Just when I thought I was wrapped in the serenity of a subtle Argentine chill, a blast of icy misery descends upon us. Okay, let’s back up a couple of days. Last week at the hostel, my roommate from Quebec, Maggie, decides that it would be fun to dye Cara’s (roommate from Michigan) and my hair. Not all of it, just strings and pieces. The bottom portion of Maggie’s hair is stunningly purple.  I played it safe with one little streak of bleached rusty blonde/brown near my temple so that it peaks out just a bit. I figure, new country, new ‘do! Thanks Maggie!

After finally securing a room for Kip and I at a very cool looking house in a neighborhood called Almagro and with roommates I can’t wait to get to know – Syl from El Salvador, Rob from France, Mikael from Denmark,  I took off for two days for training for my new job as a camp counselor at an English Immersion program.

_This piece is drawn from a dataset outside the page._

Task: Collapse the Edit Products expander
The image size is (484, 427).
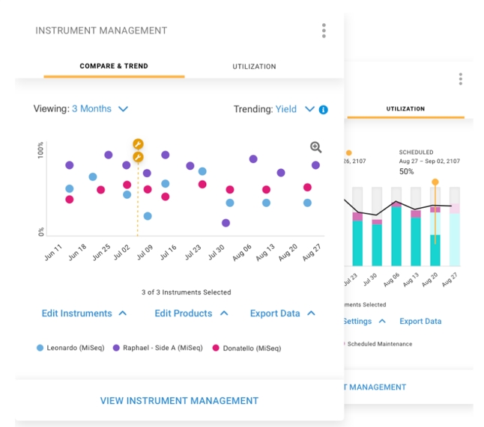Action: tap(191, 313)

The idea of these 3-day camps are to allow children of various ages and stages in English development to become immersed in the English language. The camps are themed and kids are only allowed to speak English or face light punishment, often times in the form of an English essay. All Spanish-related items are confiscated at the beginning of camp and all counselors are native English speakers from all over the world (Ireland, USA, Australia, New Zealand, England and South Africa, we didn’t have any Canadians at the training;)). The training brought about a child-like glee in all of us as we were expected to do and learn everything the kids will be going through during the actual camps – from arts, crafts, campfire songs, dances from various English-speaking countries etc. All the camps are at least an hour outside of Buenos Aires, mostly in provincial areas and I’m really excited for my first camp, which I believe is in September.

And finally, after two whole weeks, I left my hostel today and am at my new house. It’s already 3pm and most of the roommates are still sleeping, I guess it’s expected? Ciao!